De la prise de Bagdad (raids) à la bataille de Falloujah (swarming) ou à celle de Bassorah (siège), la guerre d’Irak a décliné tout le spectre des opérations en ville, et confirmé définitivement les intuitions de nombre d’observateurs quant au défi majeur que pose aux armées occidentales la pacification des zones urbaines. Revenant sur la friction naissante entre « transformation » et « adaptation », l’auteur s’attache ici à décrypter la réinvention doctrinale américaine de la guerre urbaine et ses répercussions sur la conduite stratégique des opérations de stabilisation en ville, notamment à travers l’intégration globale — dite interagences — des groupes parapublics, non-gouvernementaux et privés à l’action des forces régulières.
Globalisation stratégique et guerre urbaine
Strategic globalisation and urban warfare
From the fall of Baghdad (mobile operations) to the battle of Fallujah (swarming) or Basra (siege warfare) the war in Iraq has covered the full spectrum of urban operations, and confirms the opinion of many observers of the major threat which the pacification of urban areas poses to Western armies. Looking back on the growing friction between ‘transformation’ and ‘adaptation’, the author attempts here to explore the American doctrinal reinvention of urban warfare and its repercussions on the strategic conduct of urban stabilisation operations, especially by the comprehensive–termed interagency–integration of quasi-public non-governmental groups without access to regular forces.
« La métrostratégie a remplacé la géostratégie. Le lieu de la guerre moderne est progressivement devenu la cité »
Paul Virilio, La Ville panique
Témoins de la vitalité d’un courant resté relativement minoritaire jusqu’aux événements du 11 septembre 2001, les analyses de Robert R. Leonhard, ardent théoricien de la guerre urbaine, attestent du rapport crucial entre le phénomène de globalisation stratégique, dont l’action militaire américaine est le vecteur, et l’urbanisation de la guerre qui a cours depuis la fin de la bipolarité. Déplorant la lenteur et les réticences d’une partie de la hiérarchie militaire américaine à prendre en compte la nécessaire rupture qu’impose aux modes opératoires des forces terrestres la complexité du champ de bataille urbain, il défend la mise en place d’un modèle global d’intégration civilo-militaire — dit interagences — pour remédier à l’entropie des combats urbains et s’assurer le contrôle du territoire conquis. Ainsi l’insertion de ce groupe de forces interagences qui fait s’imbriquer organismes gouvernementaux, non-gouvernementaux, sociétés militaires privées et entreprises civiles dans le dispositif initial de la force interarmées, doit selon lui constituer le socle des futures opérations de l’armée américaine.

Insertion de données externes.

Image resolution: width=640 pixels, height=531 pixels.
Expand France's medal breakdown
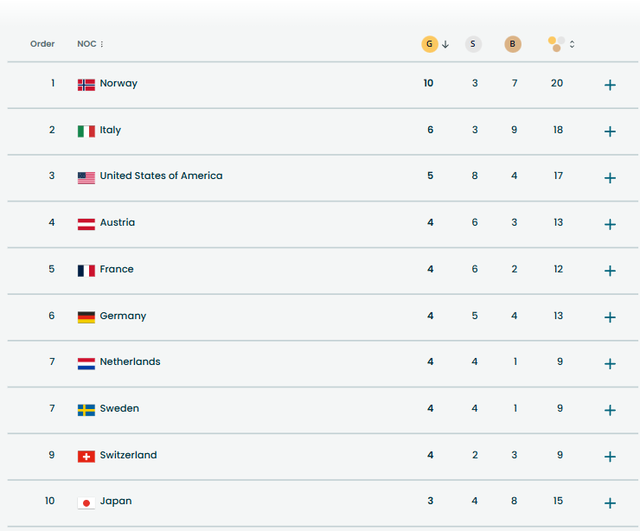(x=610, y=271)
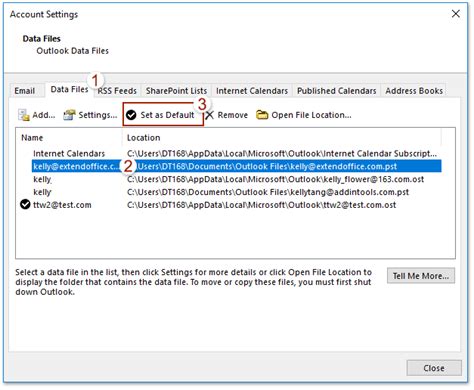Open the RSS Feeds tab
The image size is (474, 390).
117,91
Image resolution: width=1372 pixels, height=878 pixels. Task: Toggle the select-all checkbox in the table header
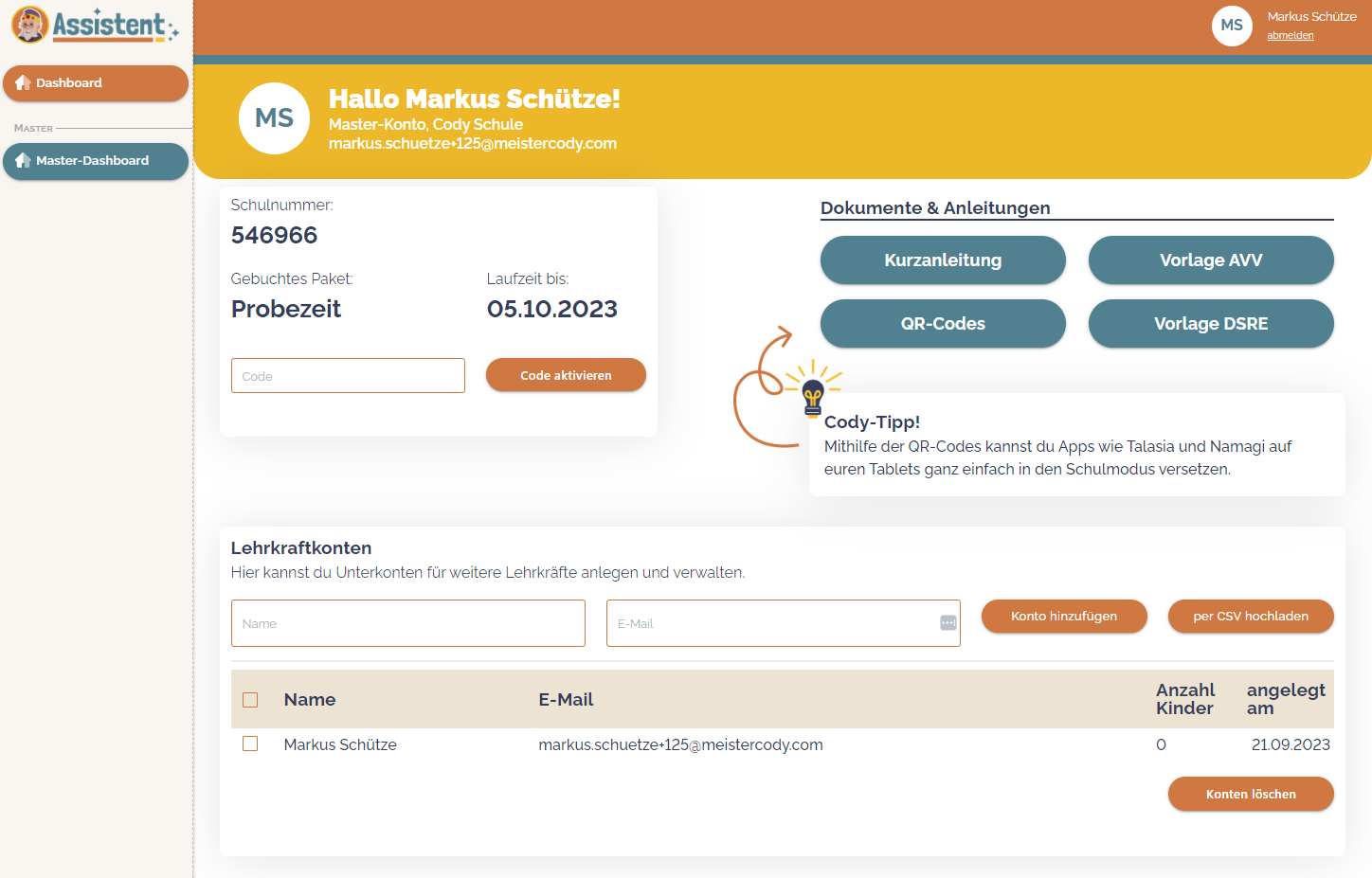(250, 699)
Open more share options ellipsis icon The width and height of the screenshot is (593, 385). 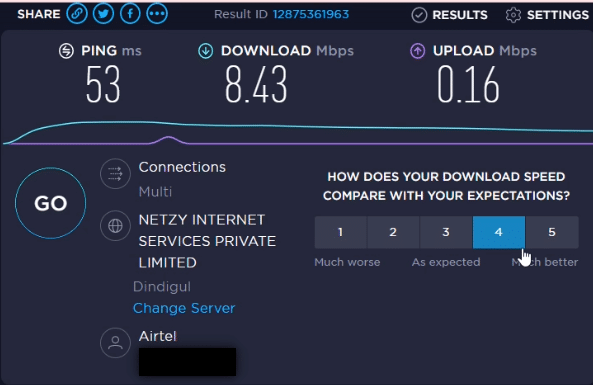[x=157, y=14]
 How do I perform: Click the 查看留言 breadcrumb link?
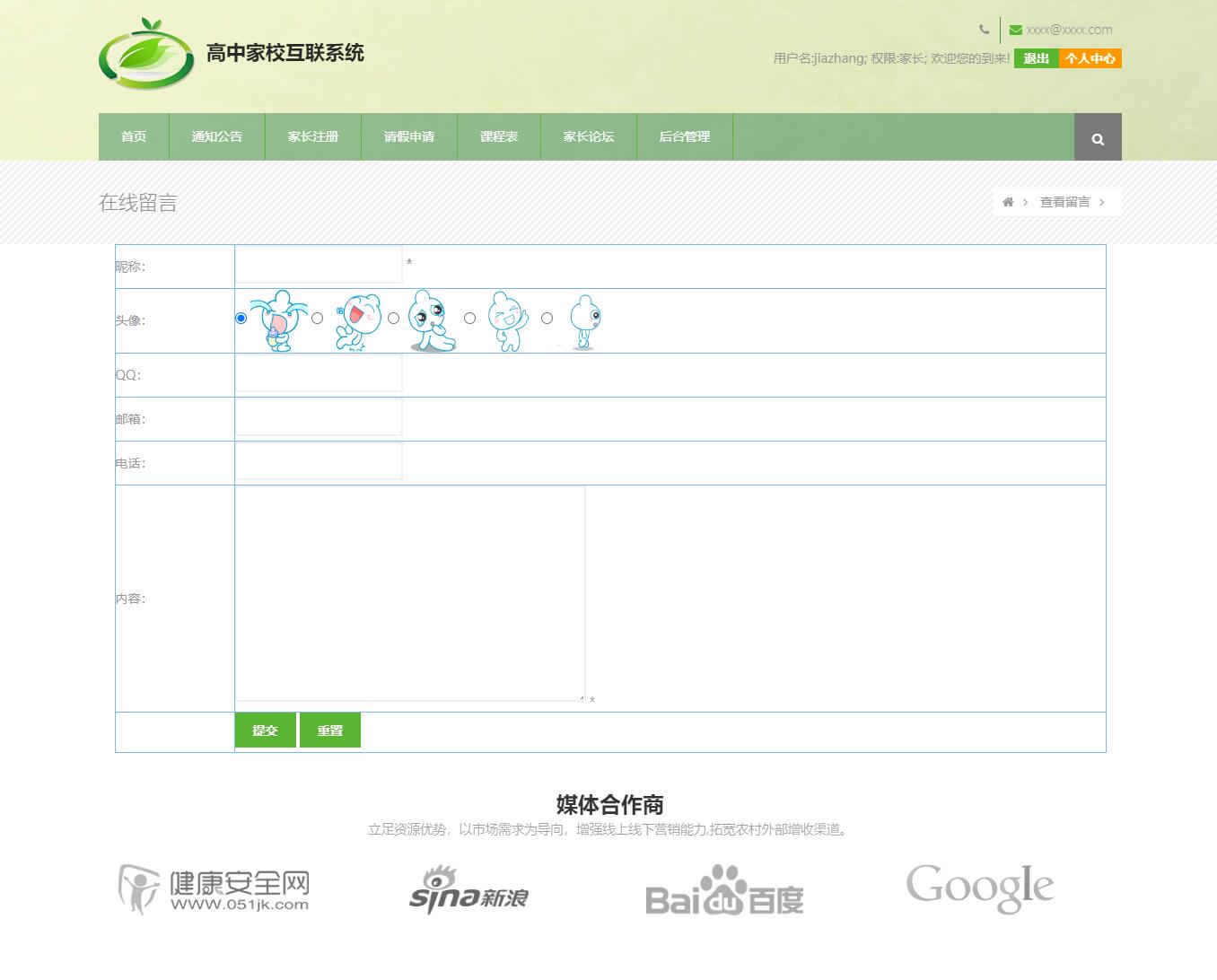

De la bataille décisive à la reconstruction
Dans un article prémonitoire paru en pleine invasion de l’Irak, en avril 2003 : « Le mauvais conseil de Sun Tzu » (1), R. Leonhard identifiait plusieurs domaines prioritaires devant faire l’objet d’une réévaluation doctrinale de fond. Il réclamait ainsi : la prise en compte, primordiale, du renseignement d’origine humaine ; la redéfinition du concept d’emploi des blindés vers une force d’infanterie mécanisée moyenne ; une réécriture cognitive des règles d’engagement en zone urbanisée, en fonction de l’emploi systématique des armes à létalité réduite ; la conception d’une robotique terrestre adaptable et simple à mettre en œuvre, destinée en particulier à une cartographie dynamique de l’espace de bataille urbain, loin des conceptions hypertrophiques du drone multifonctions ; une refonte tactique du combat urbain fondée sur l’assimilation de la maîtrise de la violence (décentralisation, transversalité et flexibilité du combat urbain). Il prédisait notamment, considérant « l’efficacité des opérations interarmées américaines », « qu’un adversaire intelligent ira dans les cités pour se protéger. Les opérations sont devenues tellement entrelacées de considérations globales, et les facteurs militaires tellement intégrés avec les facteurs diplomatiques, économiques et culturels, que la guerre de théâtre ne peut plus être dissociée de la grande stratégie ». « De manière similaire, poursuivait-il, le défi des opérations urbaines, servira à redéfinir le niveau tactique de la guerre ».